This is a heavy duty working or fighting knife. The Blade is made of thick heavy steel, usually from 8 to 14 inches long. The grips are made of deer, elk antlers, bone, or wood. The Bowie knife is carried in a leather sheath or composite sheath.

Even though there are commercial bowies available, I prefer custom made by Johnny Z, an up and coming custom knife maker with a growing national reputation.  I have carried this particular bowie knife for years and it is much better in comparison to others I have handled.

Spear Point/ Knife Hybrid

This is basically a fixed blade knife with a handle that unscrews from the blade. The blade point can be mounted onto a broomstick or threaded wooden or metal shaft.

Recommended Knife: SOG Spirit. While fairly new on the market, it is an ideal multi-purpose tool for your bug-out kit.

Machetes

Machetes, or jungle knives have a blade ranging from 18“ to 24“ long. It is used to chop a path through vegetation.

Recommended knife: Cold Steel Machete.

Hatchets or tomahawks

Hatchets or tomahawks are used for chopping and hacking. They can chop wood or other housekeeping duties.  They can also be a very dangerous weapon in skilled hands, or when paired with a bowie knife.

Recommended Tomahawk: SOG.

Sickles and Curved Blades

These tools date back to the beginning of man’s agricultural pursuits. They are generally used to work the fields.  From biblical times forward, the sickle was a very dangerous weapon that could cut off a man’s limbs or his head. While the Romans outlawed other knives, Celtic peasants and others were still allowed to keep their sickles for farming purposes.
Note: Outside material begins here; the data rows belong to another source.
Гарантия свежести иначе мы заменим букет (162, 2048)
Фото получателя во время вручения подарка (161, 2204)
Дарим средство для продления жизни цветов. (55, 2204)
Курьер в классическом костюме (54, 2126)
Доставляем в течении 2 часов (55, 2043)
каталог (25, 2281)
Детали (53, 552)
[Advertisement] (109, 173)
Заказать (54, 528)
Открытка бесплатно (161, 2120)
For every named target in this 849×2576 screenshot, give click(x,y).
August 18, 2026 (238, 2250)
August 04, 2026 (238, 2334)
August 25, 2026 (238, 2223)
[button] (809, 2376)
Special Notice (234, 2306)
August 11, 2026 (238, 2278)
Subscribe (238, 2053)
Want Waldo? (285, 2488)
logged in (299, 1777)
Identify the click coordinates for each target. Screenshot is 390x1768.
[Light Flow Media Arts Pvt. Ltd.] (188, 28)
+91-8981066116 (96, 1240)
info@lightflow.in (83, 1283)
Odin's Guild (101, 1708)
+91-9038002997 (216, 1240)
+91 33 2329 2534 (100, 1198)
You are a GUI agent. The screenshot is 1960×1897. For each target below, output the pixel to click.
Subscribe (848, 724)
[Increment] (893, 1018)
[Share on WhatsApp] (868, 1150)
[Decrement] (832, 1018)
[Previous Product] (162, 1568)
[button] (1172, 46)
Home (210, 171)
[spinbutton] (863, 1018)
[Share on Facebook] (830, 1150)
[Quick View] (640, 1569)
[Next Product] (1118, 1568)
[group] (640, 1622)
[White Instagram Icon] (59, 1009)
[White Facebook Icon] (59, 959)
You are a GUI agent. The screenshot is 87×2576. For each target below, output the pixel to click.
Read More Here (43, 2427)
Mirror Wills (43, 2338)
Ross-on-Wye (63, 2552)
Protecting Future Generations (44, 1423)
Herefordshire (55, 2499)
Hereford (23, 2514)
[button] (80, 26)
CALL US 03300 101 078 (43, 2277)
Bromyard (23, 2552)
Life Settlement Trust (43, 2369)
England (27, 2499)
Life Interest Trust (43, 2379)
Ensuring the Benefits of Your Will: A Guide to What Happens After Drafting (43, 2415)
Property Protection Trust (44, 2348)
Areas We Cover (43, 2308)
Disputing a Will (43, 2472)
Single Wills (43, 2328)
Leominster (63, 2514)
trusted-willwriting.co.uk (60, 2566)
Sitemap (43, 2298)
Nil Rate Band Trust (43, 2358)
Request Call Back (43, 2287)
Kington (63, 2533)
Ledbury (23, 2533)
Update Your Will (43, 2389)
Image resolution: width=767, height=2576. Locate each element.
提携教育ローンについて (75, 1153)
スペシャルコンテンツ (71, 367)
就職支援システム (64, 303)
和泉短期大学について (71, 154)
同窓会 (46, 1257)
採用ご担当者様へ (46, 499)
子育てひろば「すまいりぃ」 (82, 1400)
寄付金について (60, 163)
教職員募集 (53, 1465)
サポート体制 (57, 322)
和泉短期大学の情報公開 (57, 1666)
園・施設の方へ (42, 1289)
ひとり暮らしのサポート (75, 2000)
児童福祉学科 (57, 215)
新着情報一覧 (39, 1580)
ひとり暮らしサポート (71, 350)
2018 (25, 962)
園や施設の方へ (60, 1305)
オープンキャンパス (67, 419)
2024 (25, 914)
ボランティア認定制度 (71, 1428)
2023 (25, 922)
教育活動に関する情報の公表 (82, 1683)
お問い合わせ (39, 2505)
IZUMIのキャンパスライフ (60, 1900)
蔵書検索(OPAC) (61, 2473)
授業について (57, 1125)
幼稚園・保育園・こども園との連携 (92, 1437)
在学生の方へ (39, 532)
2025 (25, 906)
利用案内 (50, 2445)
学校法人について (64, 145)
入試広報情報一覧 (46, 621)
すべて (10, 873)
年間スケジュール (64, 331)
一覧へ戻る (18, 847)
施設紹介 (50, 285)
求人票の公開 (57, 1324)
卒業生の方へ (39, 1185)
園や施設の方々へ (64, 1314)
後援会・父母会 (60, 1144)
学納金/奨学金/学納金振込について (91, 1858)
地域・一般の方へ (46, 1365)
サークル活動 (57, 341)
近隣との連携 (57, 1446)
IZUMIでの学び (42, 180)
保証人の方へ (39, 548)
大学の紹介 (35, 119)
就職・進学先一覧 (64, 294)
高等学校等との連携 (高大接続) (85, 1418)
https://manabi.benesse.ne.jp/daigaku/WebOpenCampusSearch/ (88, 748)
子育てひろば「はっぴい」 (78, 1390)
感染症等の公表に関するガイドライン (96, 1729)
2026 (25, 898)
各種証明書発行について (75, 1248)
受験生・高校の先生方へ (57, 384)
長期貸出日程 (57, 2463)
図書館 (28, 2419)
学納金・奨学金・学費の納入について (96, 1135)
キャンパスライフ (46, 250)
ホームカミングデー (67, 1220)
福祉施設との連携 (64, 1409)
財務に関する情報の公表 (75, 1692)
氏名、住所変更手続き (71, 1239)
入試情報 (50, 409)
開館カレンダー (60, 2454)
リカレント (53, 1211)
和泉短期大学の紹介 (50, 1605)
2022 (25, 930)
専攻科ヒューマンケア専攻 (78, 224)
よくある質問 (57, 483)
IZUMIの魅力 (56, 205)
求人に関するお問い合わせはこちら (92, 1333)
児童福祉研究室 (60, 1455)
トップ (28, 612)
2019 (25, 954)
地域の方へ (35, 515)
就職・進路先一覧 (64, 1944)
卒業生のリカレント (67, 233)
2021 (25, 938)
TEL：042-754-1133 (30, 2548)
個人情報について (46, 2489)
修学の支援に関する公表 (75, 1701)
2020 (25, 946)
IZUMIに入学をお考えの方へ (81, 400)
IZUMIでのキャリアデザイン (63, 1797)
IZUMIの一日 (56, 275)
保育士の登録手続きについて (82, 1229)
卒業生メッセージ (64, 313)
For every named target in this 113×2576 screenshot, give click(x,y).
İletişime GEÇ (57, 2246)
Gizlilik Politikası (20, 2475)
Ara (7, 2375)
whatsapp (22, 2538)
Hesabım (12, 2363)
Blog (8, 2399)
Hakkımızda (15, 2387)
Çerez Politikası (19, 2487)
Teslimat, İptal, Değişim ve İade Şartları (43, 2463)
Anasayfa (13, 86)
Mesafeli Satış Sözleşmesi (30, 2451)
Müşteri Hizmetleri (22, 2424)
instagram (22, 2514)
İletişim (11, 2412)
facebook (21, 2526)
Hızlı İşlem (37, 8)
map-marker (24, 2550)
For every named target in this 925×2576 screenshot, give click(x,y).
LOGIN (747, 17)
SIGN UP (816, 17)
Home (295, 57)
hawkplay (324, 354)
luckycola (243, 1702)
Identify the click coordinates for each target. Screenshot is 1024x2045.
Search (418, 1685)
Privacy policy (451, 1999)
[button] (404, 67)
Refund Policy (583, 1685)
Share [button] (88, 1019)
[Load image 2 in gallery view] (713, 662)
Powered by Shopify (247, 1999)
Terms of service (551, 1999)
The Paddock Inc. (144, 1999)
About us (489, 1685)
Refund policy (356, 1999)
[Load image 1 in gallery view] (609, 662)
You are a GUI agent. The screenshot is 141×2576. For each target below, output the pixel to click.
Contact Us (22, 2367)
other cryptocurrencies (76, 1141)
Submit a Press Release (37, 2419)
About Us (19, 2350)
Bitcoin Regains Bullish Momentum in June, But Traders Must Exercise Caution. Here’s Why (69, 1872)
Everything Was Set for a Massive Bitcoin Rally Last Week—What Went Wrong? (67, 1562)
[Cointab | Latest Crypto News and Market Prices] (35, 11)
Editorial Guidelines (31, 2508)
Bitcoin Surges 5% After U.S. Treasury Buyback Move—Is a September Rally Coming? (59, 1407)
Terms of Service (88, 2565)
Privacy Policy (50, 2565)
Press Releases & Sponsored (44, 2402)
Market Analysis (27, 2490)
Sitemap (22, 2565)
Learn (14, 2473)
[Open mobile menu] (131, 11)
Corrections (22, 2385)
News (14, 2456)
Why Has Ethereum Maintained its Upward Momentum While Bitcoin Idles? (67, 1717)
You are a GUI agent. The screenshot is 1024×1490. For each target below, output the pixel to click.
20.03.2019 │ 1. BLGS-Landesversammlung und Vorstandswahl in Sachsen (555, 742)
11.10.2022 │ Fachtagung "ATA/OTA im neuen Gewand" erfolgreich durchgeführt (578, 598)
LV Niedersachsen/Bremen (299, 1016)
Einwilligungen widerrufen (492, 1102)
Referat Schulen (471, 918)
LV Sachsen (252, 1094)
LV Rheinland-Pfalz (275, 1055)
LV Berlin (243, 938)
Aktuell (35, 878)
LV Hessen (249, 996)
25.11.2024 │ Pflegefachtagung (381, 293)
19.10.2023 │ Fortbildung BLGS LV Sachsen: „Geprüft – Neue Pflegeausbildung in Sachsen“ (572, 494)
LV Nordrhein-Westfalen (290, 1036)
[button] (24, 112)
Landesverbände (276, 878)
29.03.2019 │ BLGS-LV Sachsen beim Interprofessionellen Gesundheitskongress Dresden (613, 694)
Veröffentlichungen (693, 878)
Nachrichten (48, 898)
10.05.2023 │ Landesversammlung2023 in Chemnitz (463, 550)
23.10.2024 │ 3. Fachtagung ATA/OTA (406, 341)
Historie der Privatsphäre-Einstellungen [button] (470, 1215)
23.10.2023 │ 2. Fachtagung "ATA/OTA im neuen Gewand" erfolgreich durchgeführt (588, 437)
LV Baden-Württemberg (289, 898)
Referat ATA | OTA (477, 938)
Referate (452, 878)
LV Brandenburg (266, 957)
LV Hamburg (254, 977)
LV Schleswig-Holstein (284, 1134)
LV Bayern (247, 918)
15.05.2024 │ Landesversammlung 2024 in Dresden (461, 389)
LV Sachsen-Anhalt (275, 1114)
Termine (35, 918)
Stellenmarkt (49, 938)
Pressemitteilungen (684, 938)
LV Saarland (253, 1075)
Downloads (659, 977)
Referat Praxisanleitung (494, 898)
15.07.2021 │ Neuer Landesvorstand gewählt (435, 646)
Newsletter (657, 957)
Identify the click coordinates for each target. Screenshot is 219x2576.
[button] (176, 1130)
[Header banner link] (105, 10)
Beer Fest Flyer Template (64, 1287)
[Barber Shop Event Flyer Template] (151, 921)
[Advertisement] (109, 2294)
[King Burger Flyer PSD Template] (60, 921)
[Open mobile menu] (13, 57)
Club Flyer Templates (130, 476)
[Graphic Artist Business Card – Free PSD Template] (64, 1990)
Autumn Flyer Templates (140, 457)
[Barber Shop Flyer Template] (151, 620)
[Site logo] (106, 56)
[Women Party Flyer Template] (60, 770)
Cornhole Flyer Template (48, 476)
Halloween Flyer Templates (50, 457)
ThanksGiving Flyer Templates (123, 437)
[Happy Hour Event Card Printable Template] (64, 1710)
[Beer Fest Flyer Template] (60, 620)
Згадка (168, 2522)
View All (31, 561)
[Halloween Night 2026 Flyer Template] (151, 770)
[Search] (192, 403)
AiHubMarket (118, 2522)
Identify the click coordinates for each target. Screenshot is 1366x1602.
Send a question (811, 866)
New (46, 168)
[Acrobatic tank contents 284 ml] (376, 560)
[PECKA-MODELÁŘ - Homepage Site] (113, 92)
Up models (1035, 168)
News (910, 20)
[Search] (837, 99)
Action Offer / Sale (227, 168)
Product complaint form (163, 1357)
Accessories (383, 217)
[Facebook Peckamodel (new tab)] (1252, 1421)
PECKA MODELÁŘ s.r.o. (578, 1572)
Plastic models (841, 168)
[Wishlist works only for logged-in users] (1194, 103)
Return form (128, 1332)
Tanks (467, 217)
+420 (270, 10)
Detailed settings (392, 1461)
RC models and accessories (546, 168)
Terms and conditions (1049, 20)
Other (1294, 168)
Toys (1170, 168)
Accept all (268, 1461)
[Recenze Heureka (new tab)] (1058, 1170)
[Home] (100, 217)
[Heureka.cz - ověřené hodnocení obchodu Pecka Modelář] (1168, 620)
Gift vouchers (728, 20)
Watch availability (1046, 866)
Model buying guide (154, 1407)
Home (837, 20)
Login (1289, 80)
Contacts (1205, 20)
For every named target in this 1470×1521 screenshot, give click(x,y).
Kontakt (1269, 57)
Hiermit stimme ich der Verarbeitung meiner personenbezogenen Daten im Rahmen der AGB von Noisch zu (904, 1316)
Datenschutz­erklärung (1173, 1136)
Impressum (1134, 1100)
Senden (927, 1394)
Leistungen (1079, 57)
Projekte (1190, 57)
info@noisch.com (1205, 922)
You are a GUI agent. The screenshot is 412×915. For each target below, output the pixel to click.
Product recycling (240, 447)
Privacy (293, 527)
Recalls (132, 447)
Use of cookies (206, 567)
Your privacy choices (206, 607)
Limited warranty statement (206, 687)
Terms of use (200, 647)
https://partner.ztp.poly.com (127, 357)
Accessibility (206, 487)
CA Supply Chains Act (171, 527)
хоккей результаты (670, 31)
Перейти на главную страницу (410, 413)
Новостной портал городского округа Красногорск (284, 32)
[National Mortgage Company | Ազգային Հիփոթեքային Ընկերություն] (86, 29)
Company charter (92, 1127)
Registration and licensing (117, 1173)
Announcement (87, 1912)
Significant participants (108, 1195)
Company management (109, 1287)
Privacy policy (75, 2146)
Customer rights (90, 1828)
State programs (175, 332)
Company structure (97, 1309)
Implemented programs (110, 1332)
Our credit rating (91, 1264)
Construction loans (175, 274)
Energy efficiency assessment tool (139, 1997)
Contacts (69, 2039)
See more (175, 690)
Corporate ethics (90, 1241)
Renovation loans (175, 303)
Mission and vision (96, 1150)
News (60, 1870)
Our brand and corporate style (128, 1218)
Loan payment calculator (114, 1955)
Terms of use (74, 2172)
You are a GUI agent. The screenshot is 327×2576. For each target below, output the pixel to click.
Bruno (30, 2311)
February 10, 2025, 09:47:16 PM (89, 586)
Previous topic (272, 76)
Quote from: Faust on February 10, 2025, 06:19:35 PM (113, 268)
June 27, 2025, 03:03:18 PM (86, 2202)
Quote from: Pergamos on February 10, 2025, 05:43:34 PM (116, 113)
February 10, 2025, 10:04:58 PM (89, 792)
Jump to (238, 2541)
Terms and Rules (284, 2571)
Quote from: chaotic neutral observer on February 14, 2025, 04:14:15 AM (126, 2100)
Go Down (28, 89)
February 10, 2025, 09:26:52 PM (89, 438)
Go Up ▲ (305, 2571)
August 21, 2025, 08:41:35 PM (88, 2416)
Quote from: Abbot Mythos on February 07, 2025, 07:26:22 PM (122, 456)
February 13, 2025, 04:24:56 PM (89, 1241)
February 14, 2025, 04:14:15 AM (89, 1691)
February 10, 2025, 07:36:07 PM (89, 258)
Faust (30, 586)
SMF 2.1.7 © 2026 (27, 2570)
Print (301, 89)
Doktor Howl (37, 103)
Recommended Sickle: Custom made by Johnny Z.  Commercial sickles are available, however I have had this one from Johnny Z for several years now. Custom sickles make a great gift for the survivor fan or herbalist among your family and friends.

Folding Saws

These saws are used cut through wood, bones while dressing game, or even metal that needs to be cut.

Recommended Folding Saw: Ruko.

Compact Folding Tool Kits

Folding tool kits are designed as an easy and compact way to carry tools like pliers, screwdrivers, knife blades, to sewing needles.  More elaborate kits may contain scissors and other fold out tools.

Recommended Tool Set: Leatherman.

Game Dressing Sets

Game dressing sets usually have all the cutting and sawing tools required to field dress animals or fish used for food.  A good kit also includes an instruction books on how to use, clean, and store each tool.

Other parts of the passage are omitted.